GSA Annual Meeting in Phoenix, Arizona, USA - 2019

Paper No. 286-4
Presentation Time: 2:25 PM

QUANTITATIVE ANALYSIS OF RELATIONSHIPS IN RIVER DELTAS: INSIGHTS FROM USING INFORMATION THEORY (Invited Presentation)


SENDROWSKI, Alicia, Geosciences, Colorado State University, 400 University Ave, Fort Collins, CO 80523 and PASSALACQUA, Paola, Civil, Architectural and Environmental Engineering, The University of Texas at Austin, 1 University Station C1786, Austin, TX 78712-0276

River deltas are complex environments where fluxes of water, sediment, and nutrients interact with drivers such as river discharge, tides, and wind to influence delta functioning and evolution. The relationships among these system variables represent important processes that display temporal and spatial heterogeneities, feedbacks, and nonlinearities. A question to ask is how to robustly uncover the dependencies between these variables at multiple scales without bias? One such approach is with information theory (IT): mathematics that measure the communication of information among variables such as the reduction in uncertainty that results when information flows from one variable to another. The advantage of using IT over other correlation statistics is that it uses the probability density function of variables, thus making no assumption on the dynamics. Further, parameters such as mutual information (MI) and transfer entropy (TE), which measure the information shared and transferred among variables, capture the strength, timescale, and direction of relationships, and allow for a classification of variable interaction.

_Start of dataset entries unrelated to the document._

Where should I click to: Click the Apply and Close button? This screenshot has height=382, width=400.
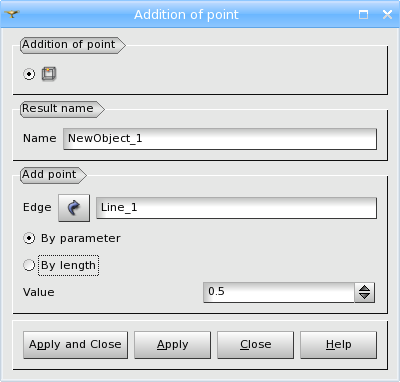[75, 345]
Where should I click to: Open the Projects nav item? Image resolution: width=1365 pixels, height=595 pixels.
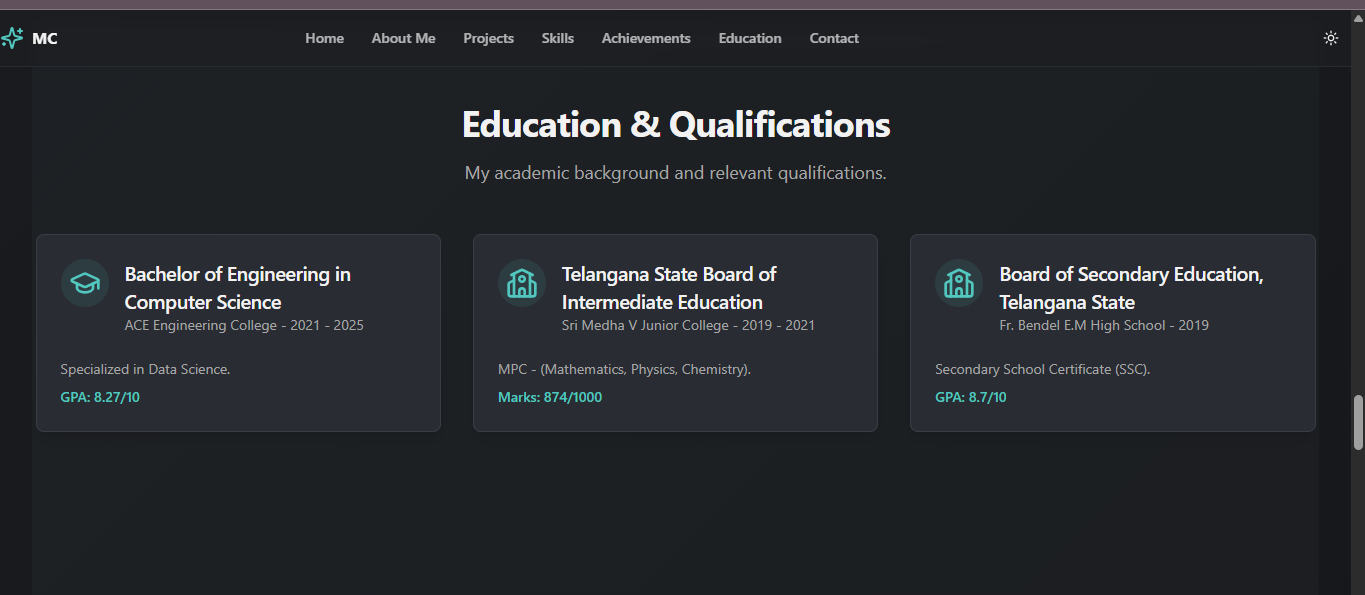488,38
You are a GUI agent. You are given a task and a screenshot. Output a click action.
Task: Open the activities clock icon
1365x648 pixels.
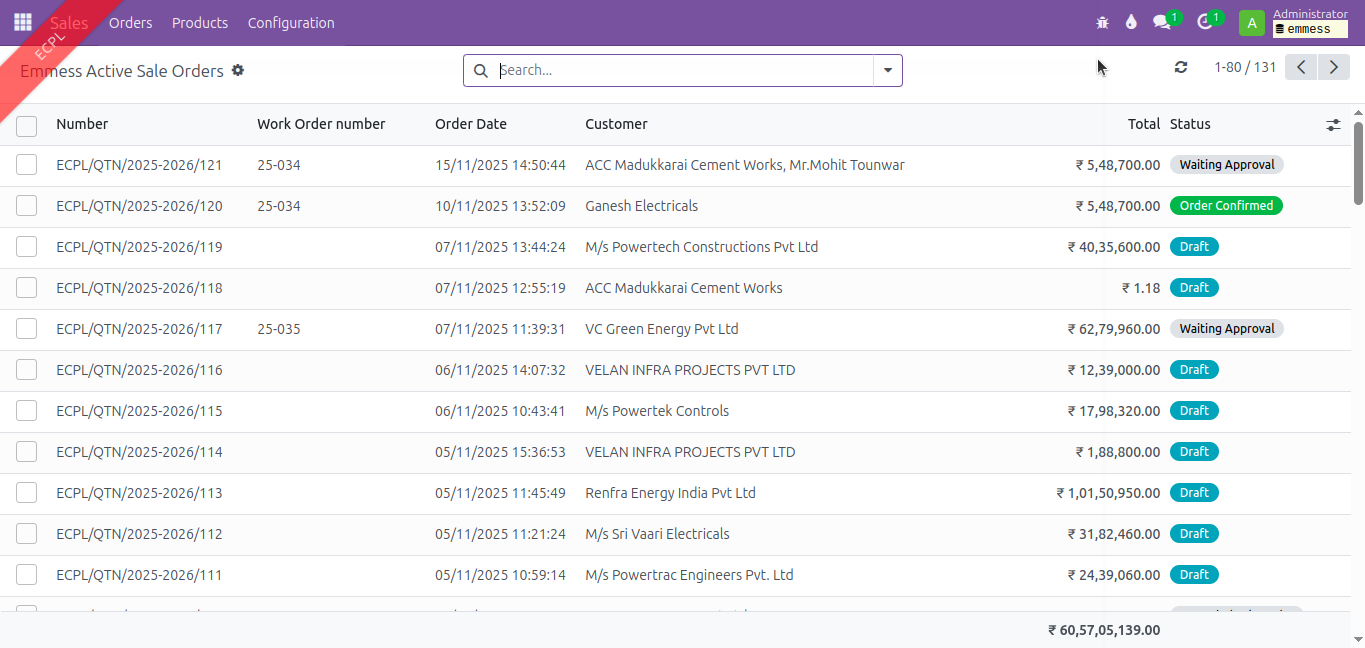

In this talk, I discuss how IT was applied to quantify relationships among variables measured in the Wax Lake Delta in coastal Louisiana, USA. With an overall aim to measure information flow from system drivers (discharge, tides, and wind) to sinks (water, sediment, and nutrients), IT was used to explore delta dynamics at the island, reach, and delta scale based on datasets that include field collected time series, numerically modeled data, and lidar data. By using signal processing techniques to isolate periods of interest and calculating MI and TE over time for those periods, the timescales and strengths of interaction were elucidated for multiple spatial locations in the delta. Through this approach we quantified the role of wind in promoting surface water connectivity and differentiated the effect of drivers and sink variables on nitrate variability. At the delta scale, MI was used to link elevation change with fluctuations in discharge, tides, and wind. The comparison of TE results for field and modeled data provided an approach for hydrodynamic model validation. Ultimately, IT offers a way to comprehensively assess dynamics that can be applied to many types of landscapes.